Directions
Repeat each record below exactly, omitting whatever pictures appear in it.

Items from a data source:
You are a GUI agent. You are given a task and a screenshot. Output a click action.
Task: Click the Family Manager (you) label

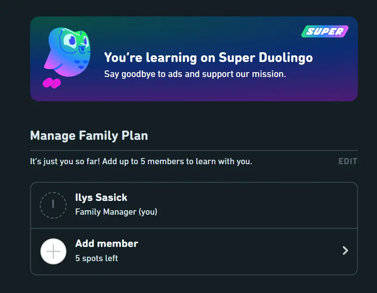[116, 212]
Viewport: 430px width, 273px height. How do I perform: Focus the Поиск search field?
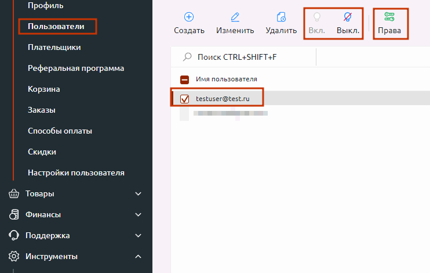[x=249, y=57]
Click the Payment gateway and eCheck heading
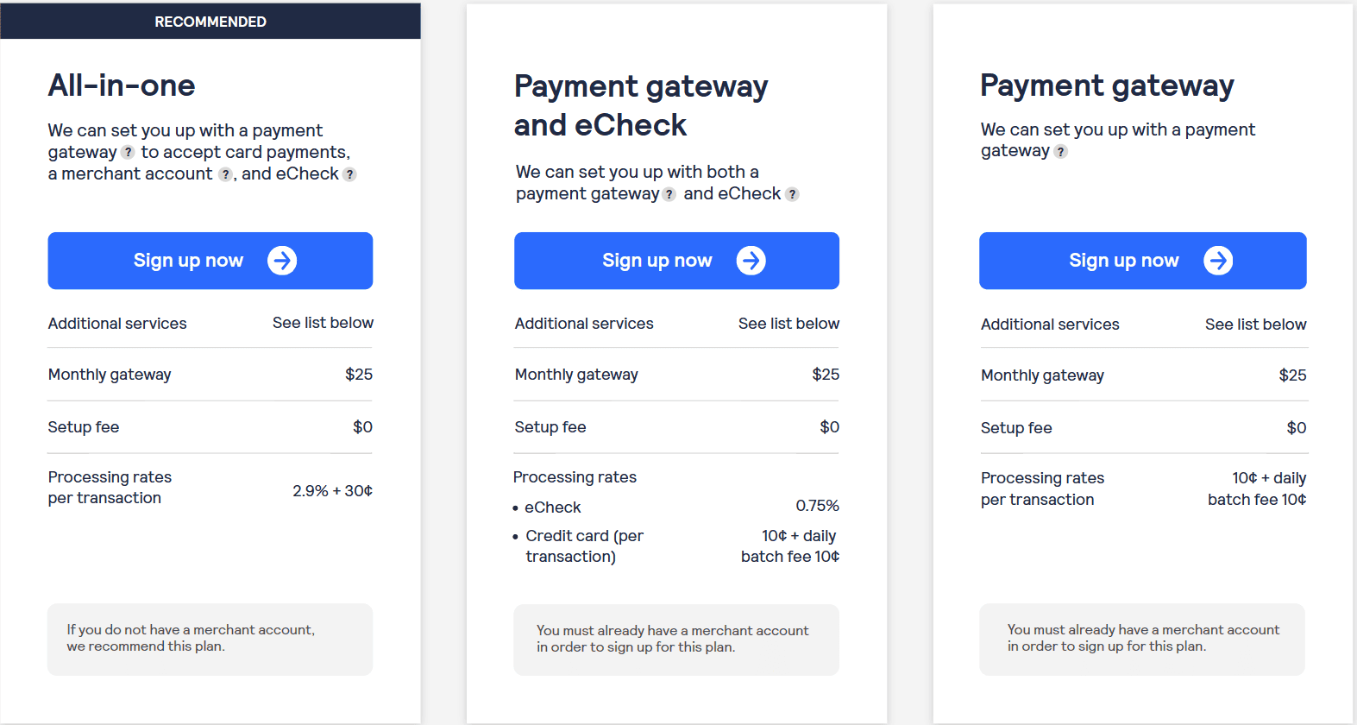This screenshot has height=725, width=1357. point(641,105)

Your response
You are a GUI agent. You are given a task and a screenshot. Output a click action.
Task: Click the Family Manager (you) label

[116, 212]
Viewport: 430px width, 273px height. How do I perform: Focus the Поиск search field?
[x=249, y=57]
Click the Payment gateway and eCheck heading
This screenshot has height=725, width=1357. point(641,105)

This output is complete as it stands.